Is ALA Clueless about Collaboration?

I recently looked through ALA’s new strategic plan “American Library Association (ALA) Draft Strategic Plan (Version: December 2009)”.  Here is the only reference to collaboration in the document:  “10. How can ALA improve collaboration within itself?”   Here is the only mention of cooperation: “28. How will ALA facilitate the improved cooperation among types of libraries to truly guarantee that libraries are central to lifelong learning?”  The words “partner” or “partnership” don’t occur in the document.

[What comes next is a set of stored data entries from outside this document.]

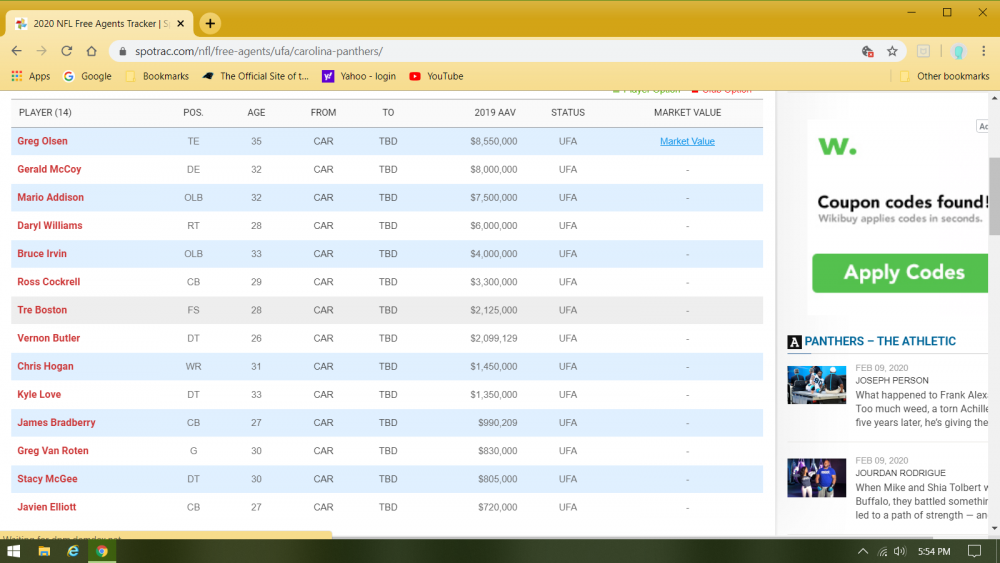
Task: Open the Bookmarks folder in the bookmarks bar
Action: point(158,76)
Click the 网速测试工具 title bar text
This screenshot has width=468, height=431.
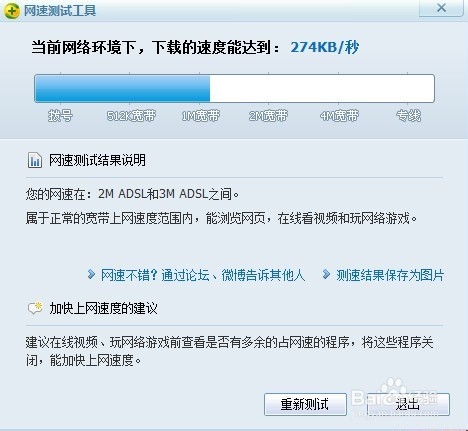pos(60,10)
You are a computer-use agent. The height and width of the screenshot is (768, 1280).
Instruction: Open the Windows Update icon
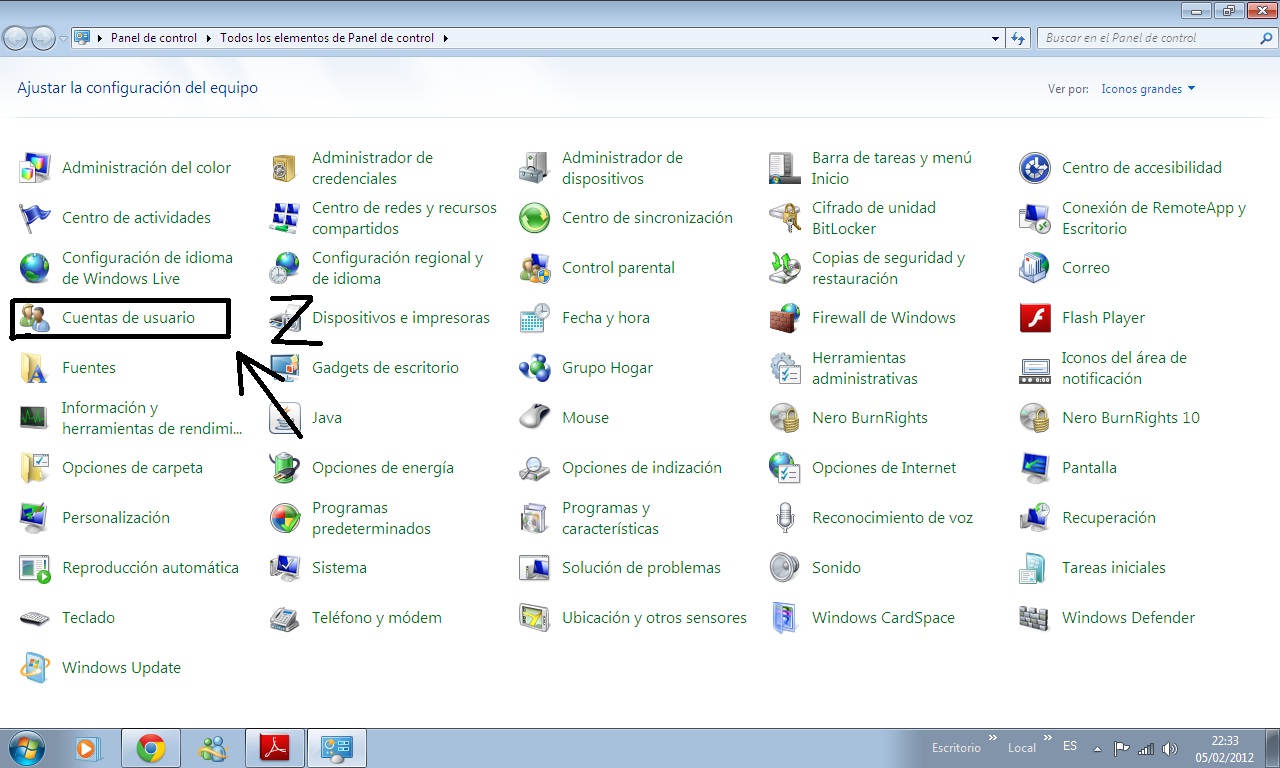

Having been working on this blog for a year now, I feel that I can say with some confidence, that if ALA’s vision for collaboration is this narrowly drawn, they are missing a major trend in librarianship.  Collaboration is about taking a deep breath and looking outside the confines of a narrow worldview.   ALA’s draft plan asks the question: “How will ALA ensure the future relevance of libraries?”  I would suggest that collaboration, partnerships, and a wider worldview should be a necessary part of the answer.

Valerie Horton
Collaborative Librarianship, News Editor


2 responses to “Is ALA Clueless about Collaboration?

  1. I agree that collaboration is the key to future success in libraries. But there’s a pretty steep learning and experiential curve. Here’s my own very subjective view of what groups or organizations working together means.

    Phase 1: “Lets’ co-sponsor!” means we both put our name on it and one of us sets the goals, plans and does the work, provides most of the resources. and has most to the decision-making authority. Phase 2: “Let’s partner!” means we determine the goals and work to be done together, divvy it up along with resources and make decisions that are in the best interests of our own organization. Phase 3: “Let’s collaborate” means we seek out people. groups and organizations, have a two-way conversation about what is important in our libraries/communities and develop a common vision that is so compelling that it overcomes our parochial interests. It means planning, working, deciding and allocating resources together as if we’re a brand new organization.

    That is a really tough, rewarding and sometimes just flat our frustrating thing to do. I’m not aware of any substantive training in current library education or continuing education that really teaches us how to do that. How many of us ever get beyond the partner stage of working together?

    Re. ALA — as current prez of the Library Leadership and Management Association of ALA, I attended the strategic planning brainstorming sessions. There was a lot of discussion about the importance of partnerships and collaboration for “big ALA” as well as its divisions. There’s still an opportunity to comment via ALA Connect and with colleagues.

    Also, just discovered Collaborative Librarianship. I’m liking it and will be back. Thanks for the opportunity to comment.

  2. The following comment came in from a member of the ALA Strategic Planning Committee.

    Valerie –
    Thank you for your comments. I’m glad you support the “transformational” element of the ALA plan. This is an important addition to this reiteration of the plan. Based on discussions I have been a part of, collaboration is at the core of ALA – it is mentioned directly and explicitly in the association’s core values. I believe including collaboration as a value, rather than just a strategy, is very powerful. In addition, collaboration is also an important strategy. It is one approach, and an important approach, to assisting organizations in achieving its goals and objectives. It’s also important for organizations to be very strategic in who and why they are collaborating. I have seen organizations spend significant resources on collaborations that never really assist in moving the association’s strategic plans forward.